A Polymer 1.0 component for interacting with Google Fusion Tables.
This is a behind-the-scene component to provide methods to communicate with Google's Fusion Tables API. It requires Polymer 1.0 and a google-signin
component be added somewhere on the page. On signing success, this component will attach the Authorize header to local iron-ajax
components and provide methods to interact with those componnets.
Once the Authorization header has been added to the iron-ajax
elements, this component will fire a fusion-table-ready
event. It is best to make your first query after that event has fired.

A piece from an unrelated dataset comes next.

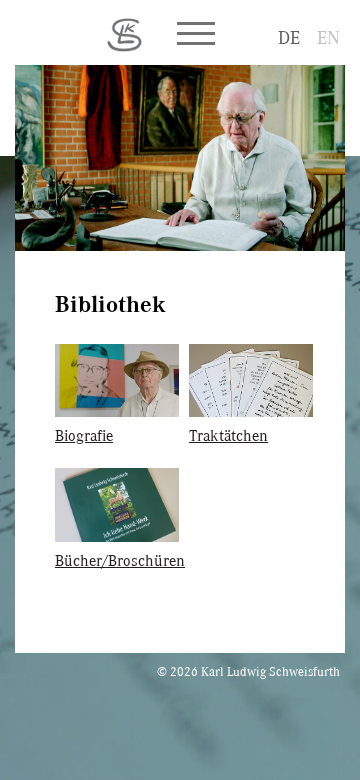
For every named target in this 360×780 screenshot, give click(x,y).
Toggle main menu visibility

The GET method sends an authenticated GET request to Google, and fires a fusion-table-get
event on success with the response being the detail payload. It has only one paramter, the SQL to run. In the event of an error a fusion-table-error
event will be fired.
The POST methos sends an authenticated POST request to Google, and fires a fusion-table-post
event on success with the response being the detail payload. It has only one paramter, the SQL to run. In the event of an error a fusion-table-error
event will be fired.
A small printf variant to help formatting the SQL queries. It matches regular expresssions in a string to index items in a following array.
Example:
this.format('select * from {0} where ROWID = '{1}', [{TABLE_ID}, {ROWID}]);
will return ..
select * from {TABLE_ID} where ROWID = '{ROW_ID}'
This function helps turn flat object, like those created by serializing forms, and returns a nested object by the path of each key.
Example:
Starting with an html form ...
<input type="text" name="name.first">
<input type="text" name="name.last">
Serializing this form with Polymer's help will return this ...
foo: {
'name.first': {VALUE},
'name.last': {VALUE}
}
Running that return through the .toNestedObject(foo)
function will return ...
foo: {
name: {
first: {VALUE},
last: {VALUE}
}
}
This comes in handy when storing complex object as strigified JSON.
Depending on what you are putting into the system, you may need to encode characters and then decode them back. This component does not do that for you. For a good encoding library, I recommend the he library.